The Democrats hemorrhaged Hispanic votes in 2020. Initial hot takes tended to elevate shifts among HIspanic men above shifts among Hispanic women (Hispanic men liked Trump's macho persona, etc). This turns out to have been completely wrong. Pretty much all the most serious data analyses of the Hispanic vote in 2020 vote have found that the shift among Hispanic women was much larger than the shift among Hispanic men. Eric Levitz on the New York magazine site reports on one of these analyses, a slide show released by Equis Research. Levitz does a nice job of summarizing the more interesting findings from the slides and putting them in context, one of which is shown below, with shifts among Hispanic women far outpacing those among Hispanic men.
The Equis data also confirm the now widely-understood story that the pro-Trump shifts weren't confined to south Florida and Texas, but instead were all over the country.
§
**Study questions:**
(a) Return, word for word, the portion of the passage on the 2020 Hispanic vote from "The Democrats hemorrhaged" up to and including "those among Hispanic men.".
(b) Resume the passage on the 2020 Hispanic vote, carrying it on from its final sentence.
The entries are drawn from a separate source.

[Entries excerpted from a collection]
§
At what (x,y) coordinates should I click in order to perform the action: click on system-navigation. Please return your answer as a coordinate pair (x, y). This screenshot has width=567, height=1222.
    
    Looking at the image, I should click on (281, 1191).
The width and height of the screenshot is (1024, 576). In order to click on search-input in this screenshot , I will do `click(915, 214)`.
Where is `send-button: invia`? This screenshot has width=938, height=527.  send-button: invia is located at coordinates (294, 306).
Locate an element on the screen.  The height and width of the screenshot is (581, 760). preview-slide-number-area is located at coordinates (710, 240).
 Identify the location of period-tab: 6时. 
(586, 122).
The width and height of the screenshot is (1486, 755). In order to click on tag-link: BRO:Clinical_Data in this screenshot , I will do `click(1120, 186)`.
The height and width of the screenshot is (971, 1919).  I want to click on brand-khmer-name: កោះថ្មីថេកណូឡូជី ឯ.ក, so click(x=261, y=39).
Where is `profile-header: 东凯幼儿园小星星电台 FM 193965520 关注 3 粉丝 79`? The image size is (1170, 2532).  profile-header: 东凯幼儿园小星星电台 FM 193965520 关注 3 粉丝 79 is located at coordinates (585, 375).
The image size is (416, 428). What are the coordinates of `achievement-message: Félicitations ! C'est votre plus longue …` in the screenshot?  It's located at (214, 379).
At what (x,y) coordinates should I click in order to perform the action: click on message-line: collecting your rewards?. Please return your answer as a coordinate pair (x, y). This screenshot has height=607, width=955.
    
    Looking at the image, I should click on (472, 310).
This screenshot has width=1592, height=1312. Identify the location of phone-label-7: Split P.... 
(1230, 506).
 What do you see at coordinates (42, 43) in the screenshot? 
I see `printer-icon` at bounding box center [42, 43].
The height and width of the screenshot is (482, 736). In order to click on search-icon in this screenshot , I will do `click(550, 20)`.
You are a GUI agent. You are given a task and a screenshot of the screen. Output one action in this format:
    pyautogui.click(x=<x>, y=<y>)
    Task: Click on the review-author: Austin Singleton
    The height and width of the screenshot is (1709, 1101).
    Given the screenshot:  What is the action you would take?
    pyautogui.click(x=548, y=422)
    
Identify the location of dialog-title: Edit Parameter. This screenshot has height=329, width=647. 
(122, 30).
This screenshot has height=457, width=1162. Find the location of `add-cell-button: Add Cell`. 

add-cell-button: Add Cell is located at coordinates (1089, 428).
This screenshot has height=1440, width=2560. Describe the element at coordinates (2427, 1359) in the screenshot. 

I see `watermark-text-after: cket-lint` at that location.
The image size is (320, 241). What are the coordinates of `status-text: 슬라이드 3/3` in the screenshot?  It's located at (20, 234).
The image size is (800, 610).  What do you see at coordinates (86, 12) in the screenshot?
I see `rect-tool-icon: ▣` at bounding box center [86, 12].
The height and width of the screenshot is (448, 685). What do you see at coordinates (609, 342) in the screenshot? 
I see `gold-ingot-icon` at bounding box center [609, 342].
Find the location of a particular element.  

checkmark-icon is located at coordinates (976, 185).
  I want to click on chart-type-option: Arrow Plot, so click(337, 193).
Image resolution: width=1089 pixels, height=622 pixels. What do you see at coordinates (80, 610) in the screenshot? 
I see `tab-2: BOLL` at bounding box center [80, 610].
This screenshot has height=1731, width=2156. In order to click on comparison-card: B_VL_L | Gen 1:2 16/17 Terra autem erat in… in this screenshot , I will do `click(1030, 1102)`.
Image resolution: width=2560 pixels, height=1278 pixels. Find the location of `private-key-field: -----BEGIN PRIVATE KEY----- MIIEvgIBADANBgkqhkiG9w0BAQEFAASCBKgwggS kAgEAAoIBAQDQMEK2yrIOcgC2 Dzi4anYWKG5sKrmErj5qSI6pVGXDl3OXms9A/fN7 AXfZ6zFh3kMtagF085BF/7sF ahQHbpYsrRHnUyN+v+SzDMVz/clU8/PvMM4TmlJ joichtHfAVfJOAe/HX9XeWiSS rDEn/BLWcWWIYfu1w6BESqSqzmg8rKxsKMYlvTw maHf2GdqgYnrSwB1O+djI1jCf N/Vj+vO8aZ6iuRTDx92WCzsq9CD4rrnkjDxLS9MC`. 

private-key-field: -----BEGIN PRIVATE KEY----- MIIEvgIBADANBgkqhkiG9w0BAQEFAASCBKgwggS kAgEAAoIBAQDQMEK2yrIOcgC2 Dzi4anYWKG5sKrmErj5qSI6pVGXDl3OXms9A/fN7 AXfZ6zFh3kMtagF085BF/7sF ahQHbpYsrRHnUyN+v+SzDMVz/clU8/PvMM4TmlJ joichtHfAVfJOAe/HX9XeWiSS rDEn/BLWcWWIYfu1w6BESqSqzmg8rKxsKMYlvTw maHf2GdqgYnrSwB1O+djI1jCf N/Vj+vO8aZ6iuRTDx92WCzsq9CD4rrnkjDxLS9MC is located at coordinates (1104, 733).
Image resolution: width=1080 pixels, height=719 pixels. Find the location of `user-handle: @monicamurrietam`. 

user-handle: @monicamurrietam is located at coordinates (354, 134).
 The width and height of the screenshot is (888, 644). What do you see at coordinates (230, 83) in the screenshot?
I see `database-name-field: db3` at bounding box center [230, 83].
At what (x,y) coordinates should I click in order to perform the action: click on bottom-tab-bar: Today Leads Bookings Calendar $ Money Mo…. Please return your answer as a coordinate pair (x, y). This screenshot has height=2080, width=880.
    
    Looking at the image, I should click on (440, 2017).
§
**Responses in order:**
(a)
The Democrats hemorrhaged Hispanic votes in 2020. Initial hot takes tended to elevate shifts among HIspanic men above shifts among Hispanic women (Hispanic men liked Trump's macho persona, etc). This turns out to have been completely wrong. Pretty much all the most serious data analyses of the Hispanic vote in 2020 vote have found that the shift among Hispanic women was much larger than the shift among Hispanic men. Eric Levitz on the New York magazine site reports on one of these analyses, a slide show released by Equis Research. Levitz does a nice job of summarizing the more interesting findings from the slides and putting them in context, one of which is shown below, with shifts among Hispanic women far outpacing those among Hispanic men.

(b)
The debate continues on the precise breakdown of pro-Trump shifts between defections and new voters who showed up and voted for Trump. As it does on the relative roles of pro-Trump views on the economy and the activation of social conservatism by increasing Democratic liberalism on race and other issues.
The Equis people seem determined to preserve immigration as an uncomplicatedly positive issue for Democrats among these voters, suggesting the only problem was lack of salience in 2020. I'm not so sure about this.
Kevin Drum suggests a different interpretation of how the immigration issue has evolved among Hispanic voters (see chart below):
"Roughly speaking, I think Trump suckered Democrats into becoming extremists on border policy. It's fine for Democrats to oppose the wall—most Hispanics oppose it too—but progressives, goaded by Trump, have staked out a position that's often only a finger's width away from not having any border security at all. And that's something that most Hispanics don't support.
To put it simply, Hispanics are like the rest of us: They care about other people, but they care about themselves more. When it comes to immigrants who are already in the country, legally or not, they're in favor of giving them a road to citizenship. But they're not especially keen on allowing lots of new immigrants in who will compete with them for jobs and housing. Trump may be a buffoon, but at least some Hispanics have decided that they can put up with that if the alternative is risking a big increase in the rate of illegal immigration.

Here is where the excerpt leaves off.